Veteran affairs nurses work with America’s veterans in all 50 states, the District of Columbia and American territories overseas. They perform a wide range of functions, from direct patient care to patient education to mental health nursing to research.
Because the VA health system is so large, the system offers many opportunities for advancement and mobility. Nurses are able to transfer to other health care facilities within the system without losing their seniority or benefits. In addition, the VA is committed to promoting nurses from within.
Work Environment and Duties
Veteran affairs nurses work in a variety of settings, from big city hospitals to nursing homes to community clinics. The only common denominator is that they are caring for veterans.
Job responsibilities for VA nurses vary widely. If there is a nursing position, it is likely you will find it within the VA system. VA nurses work in emergency rooms, in outpatient clinics, in operating rooms and in rehabilitation centers. They also help to educate veterans about preventative health practices and how to manage chronic health conditions.
Requirements and Education
In order to become a veteran affairs nurse, you must be a United States citizen, be fluent in English and be able to pass a physical exam (including a drug screening.) In addition, applicants must have successfully completed a RN, LPN, LVN or APN training course and be licensed to practice nursing in their state. VA nurses are hired locally, by the human resources department at each individual VA facility.
Salary and Career Outlook
According to the U.S. Department of Veterans Affairs, the salary for veteran affairs nurses ranges from $55,000 to $116,000. Exact salaries depend on level of experience, education, location, job responsibilities and tenure. VA nurses also receive a generous benefit package that includes paid leave, sick days, health and life insurance and access to the Federal Retirement program. VA nurses are paid extra for working nights, weekend and/or holidays.

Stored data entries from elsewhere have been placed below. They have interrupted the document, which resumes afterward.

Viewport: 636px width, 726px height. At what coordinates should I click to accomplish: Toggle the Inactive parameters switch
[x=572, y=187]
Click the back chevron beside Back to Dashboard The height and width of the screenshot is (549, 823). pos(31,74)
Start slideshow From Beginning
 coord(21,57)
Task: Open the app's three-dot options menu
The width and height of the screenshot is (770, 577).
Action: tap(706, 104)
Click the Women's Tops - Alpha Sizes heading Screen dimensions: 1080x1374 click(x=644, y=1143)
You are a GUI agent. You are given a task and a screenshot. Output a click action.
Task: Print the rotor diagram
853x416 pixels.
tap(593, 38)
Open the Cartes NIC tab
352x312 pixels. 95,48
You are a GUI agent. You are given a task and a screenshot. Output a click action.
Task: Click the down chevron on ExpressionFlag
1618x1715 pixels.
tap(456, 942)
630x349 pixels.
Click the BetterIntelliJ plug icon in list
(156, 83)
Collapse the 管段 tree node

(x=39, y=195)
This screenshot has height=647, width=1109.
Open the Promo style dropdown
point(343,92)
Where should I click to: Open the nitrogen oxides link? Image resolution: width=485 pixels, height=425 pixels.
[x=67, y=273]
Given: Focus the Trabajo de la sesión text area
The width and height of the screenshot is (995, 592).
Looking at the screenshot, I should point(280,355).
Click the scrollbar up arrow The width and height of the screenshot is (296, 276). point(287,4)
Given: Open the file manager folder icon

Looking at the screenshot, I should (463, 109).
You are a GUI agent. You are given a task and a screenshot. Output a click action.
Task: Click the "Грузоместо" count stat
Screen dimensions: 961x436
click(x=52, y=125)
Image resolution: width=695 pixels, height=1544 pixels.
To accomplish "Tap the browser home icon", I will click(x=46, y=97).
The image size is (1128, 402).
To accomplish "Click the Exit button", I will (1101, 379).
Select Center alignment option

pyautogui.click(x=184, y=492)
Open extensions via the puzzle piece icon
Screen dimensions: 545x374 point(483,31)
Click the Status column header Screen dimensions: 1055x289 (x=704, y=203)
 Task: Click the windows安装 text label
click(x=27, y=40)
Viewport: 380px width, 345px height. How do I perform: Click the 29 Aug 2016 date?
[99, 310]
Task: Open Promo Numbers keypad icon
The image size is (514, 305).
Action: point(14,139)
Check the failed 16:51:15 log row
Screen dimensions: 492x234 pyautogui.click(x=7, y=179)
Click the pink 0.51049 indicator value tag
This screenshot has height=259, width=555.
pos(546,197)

As the US population ages, including veterans, and as more and more emphasis is placed on preventative care, there will continue to be a need for nurses. The U.S. Bureau of Labor Statistics estimates that the need for registered nurses in general will increase by approximately 26 percent over the next eight years. That translates into approximately 711,900 new jobs.
If you enjoy working with a broad spectrum of the public and giving something back to this country’s service men and women, a career as a veterans affairs nurse just might be the right career for you.